En la moto, en cambio –sostiene Berneri– “el viaje solitario” preserva de los “riesgos del contacto con los otros”, pero a costa de preservar también los placeres de la contemplación. “Erótica del colectivo enfrentada al narcicismo de la moto”. De usarse la moto en verano y el colectivo en invierno, se pregunta el autor, ¿sería la primavera la estación de la perversión polimorfa? 

El lado B 

Como en un viaje en moto, también la memoria puede ingresar por los recovecos menos esperados. Así es como este “diario de un motociclista” escrito por un joven profesor de literatura de 24 años deviene por momentos en relato de infancia, y se inmiscuye en sus primeros años de existencia, cuando la ortodoncia y cierta tosquedad parecen condenarlo al silencio, al igual del adolescente lacónico se deriva un poco el joven lector y luego el escritor reservado (“la soledad, el encierro y la mínima cantidad de personas posibles antes que el amontonamiento y la fiesta con su obligación de divertirse”, escribe en un tramo, en el que da cuenta de su preferencia por no festejar su cumpleaños).  
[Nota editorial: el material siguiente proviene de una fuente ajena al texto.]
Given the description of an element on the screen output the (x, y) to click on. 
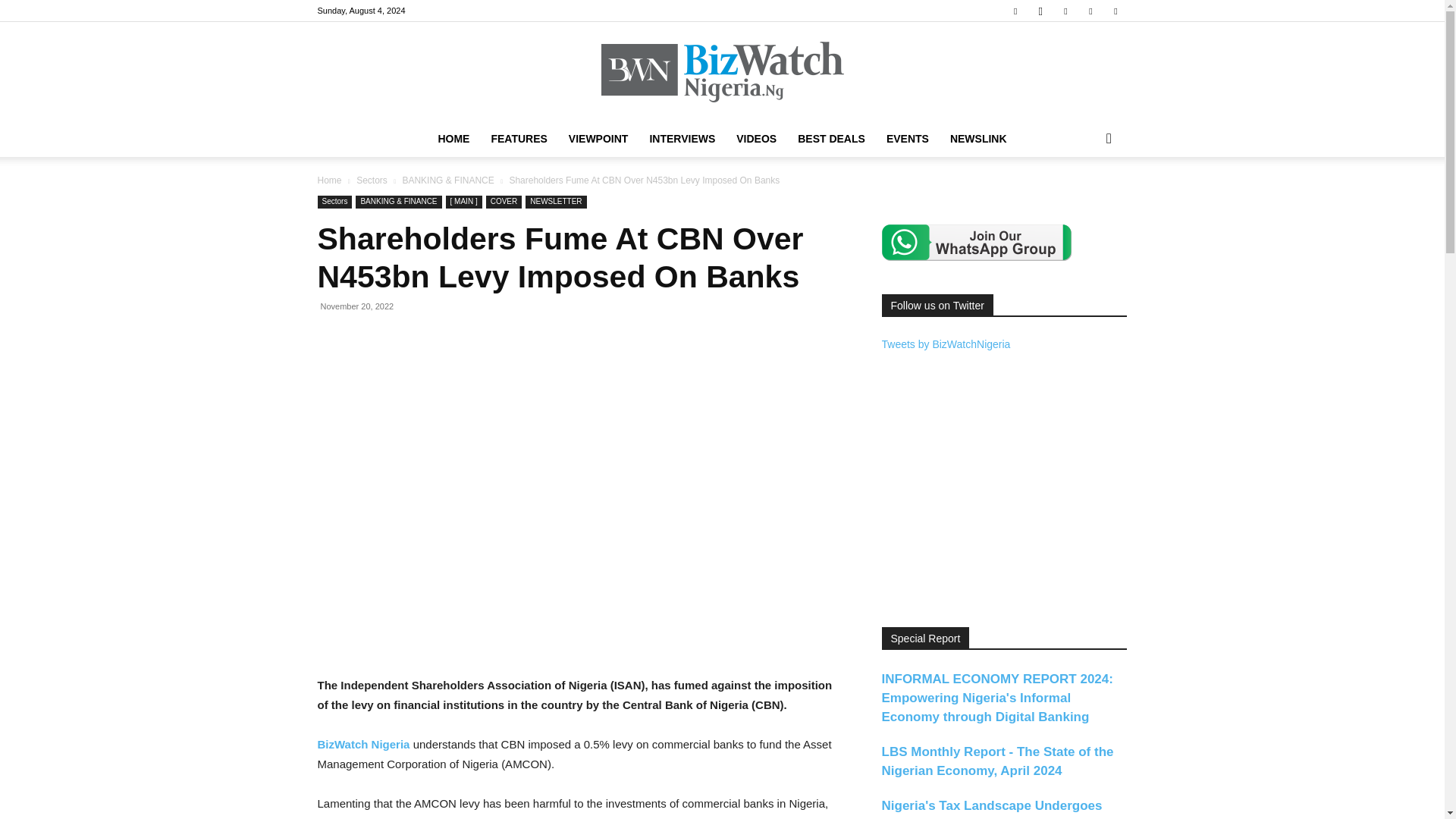
HOME (453, 138)
Youtube (1114, 10)
Twitter (1090, 10)
Facebook (1015, 10)
Linkedin (1065, 10)
Instagram (1040, 10)
FEATURES (518, 138)
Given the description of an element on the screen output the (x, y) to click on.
Así, los recuerdos lejanos se entremezclan son otros más recientes: películas o series vistas junto a su novia en plataformas en días en que la lectura y la escritura dejan paso a ese ejercicio contemporáneo de “maratonear”, o el impacto provocado por el ingreso a una librería y el descubrimiento de que cada vez más, el hecho de poder salir con una pila de ejemplares en mano, se torna un lujo impracticable.  
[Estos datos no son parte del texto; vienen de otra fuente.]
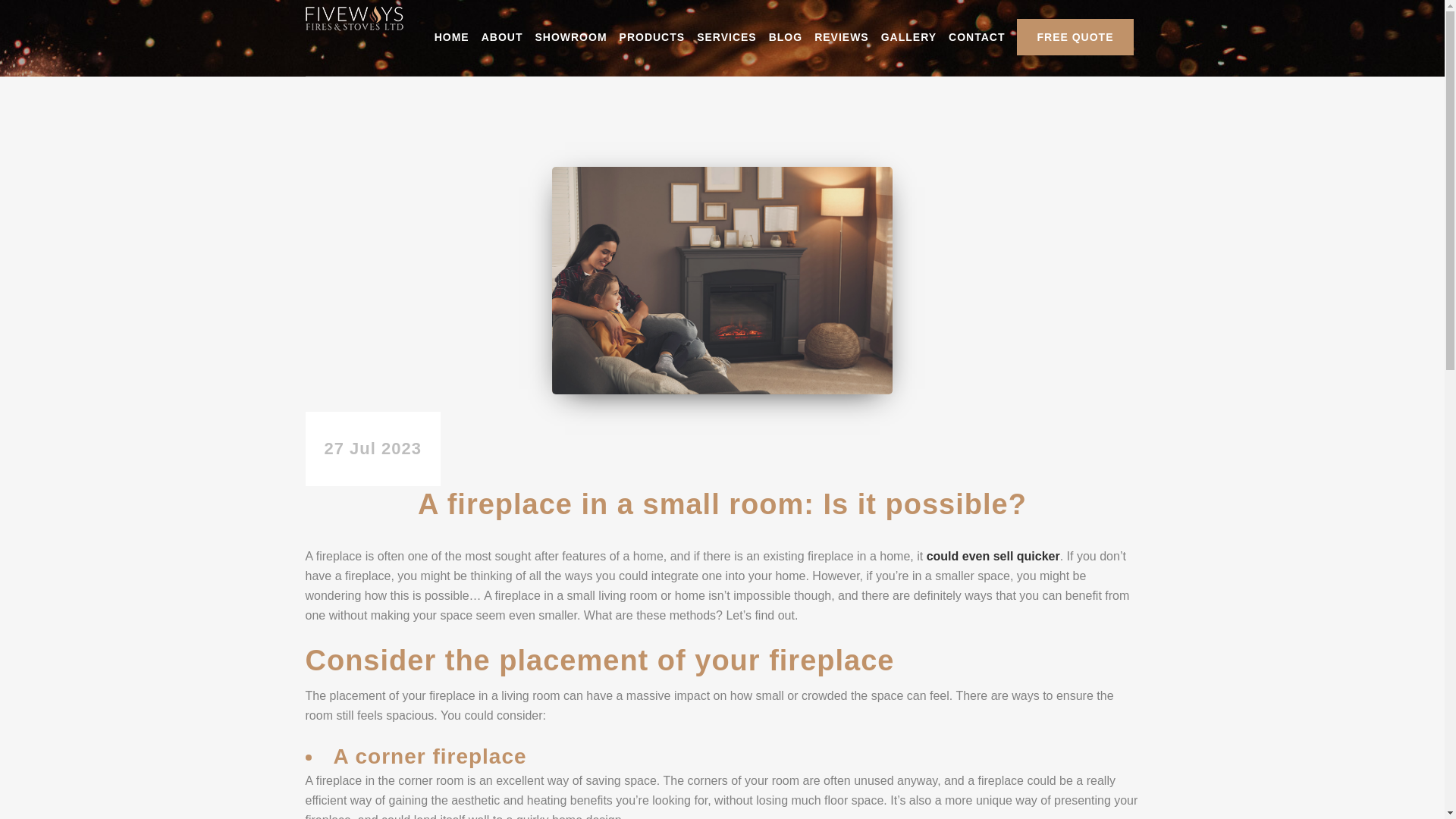
SHOWROOM (570, 38)
PRODUCTS (651, 38)
SERVICES (726, 38)
CONTACT (976, 38)
FREE QUOTE (1074, 38)
GALLERY (908, 38)
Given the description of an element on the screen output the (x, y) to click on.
Es ese viaje por la memoria el que le permite al autor introducir cuestiones como su temprana politización, vía el punk (con aparatos de radio y canciones de por medio) y chicas que funcionan como figuras en las que se concentra cierta seducción y madrinazgo, o el fantasma de un padre joven que visualiza sobre dos ruedas en una foto, pero que pronto descubre que esa adrenalina paterna es trocada por la estabilidad de un terreno en el que se va a edificar la vida familiar, que en su caso no puede ser pensada (o recordada) sin la presencia de un entrañable personaje: el tío montonero, ese al que se lo ve a lo sumo una vez al año, pero que sin embargo, es quien introduce en la historia de las vidas adultas la posibilidad de otros modos de existencia. Hacer la experiencia con él de subirse por primera vez a un auto en el asiento de adelante o imaginárselo arriba de una chopper, en coincidencia con su estilo “aparatoso” y “exagerado”.  
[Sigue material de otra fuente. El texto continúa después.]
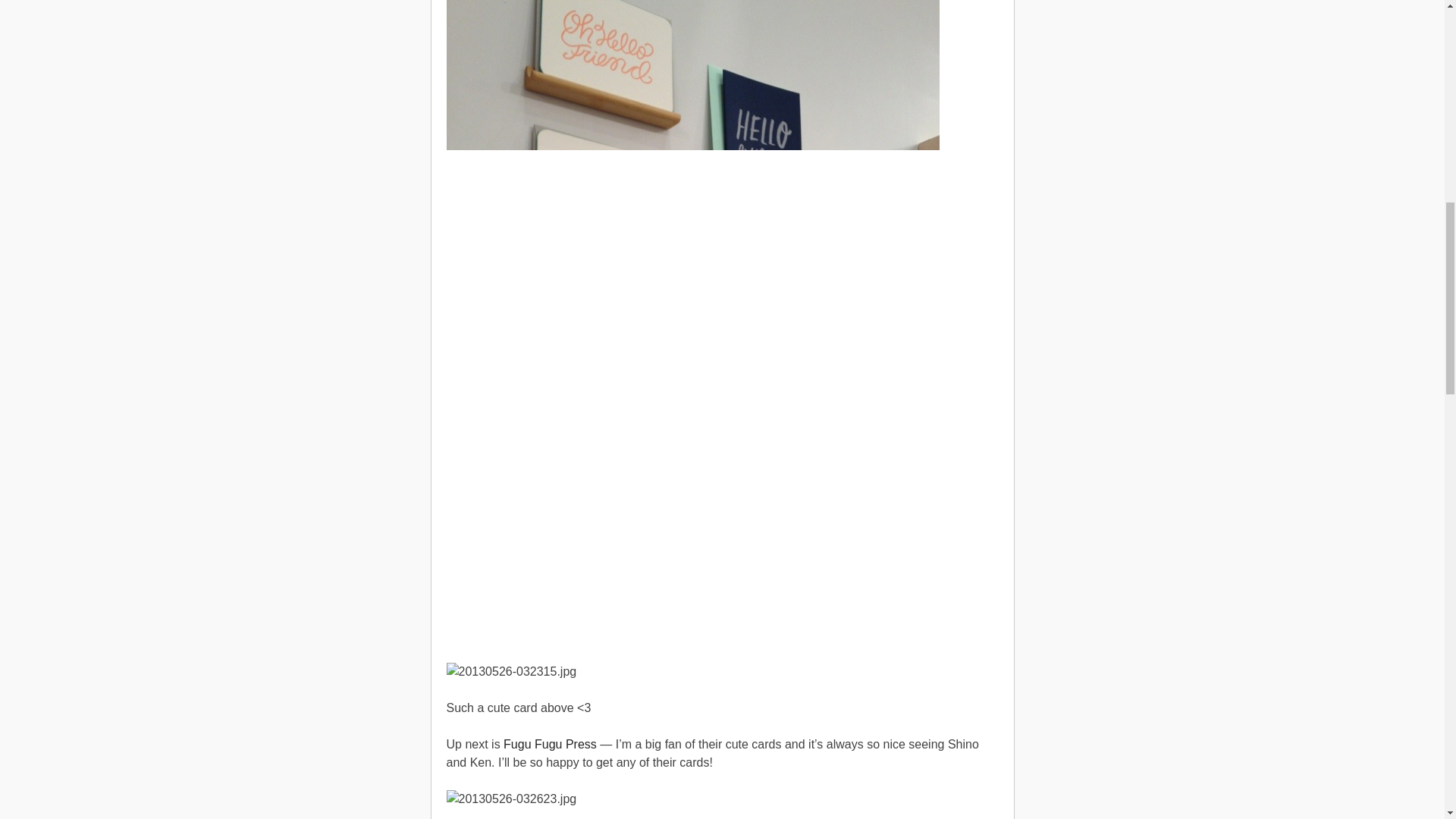
Fugu Fugu Press (549, 743)
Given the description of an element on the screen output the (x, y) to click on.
Figura familiar, pero también literaria la del tío. Quizás todo escritor, toda escritora, tenga un tío o una tía, real o imaginario, en su vida: porque al fin y al cabo, como ya lo señalaron los formalistas rusos hace más de un siglo: la literatura no se transmite de padres (o madres) a hijos (o hijas), sino de tíos (tías) a sobrinos (sobrinas).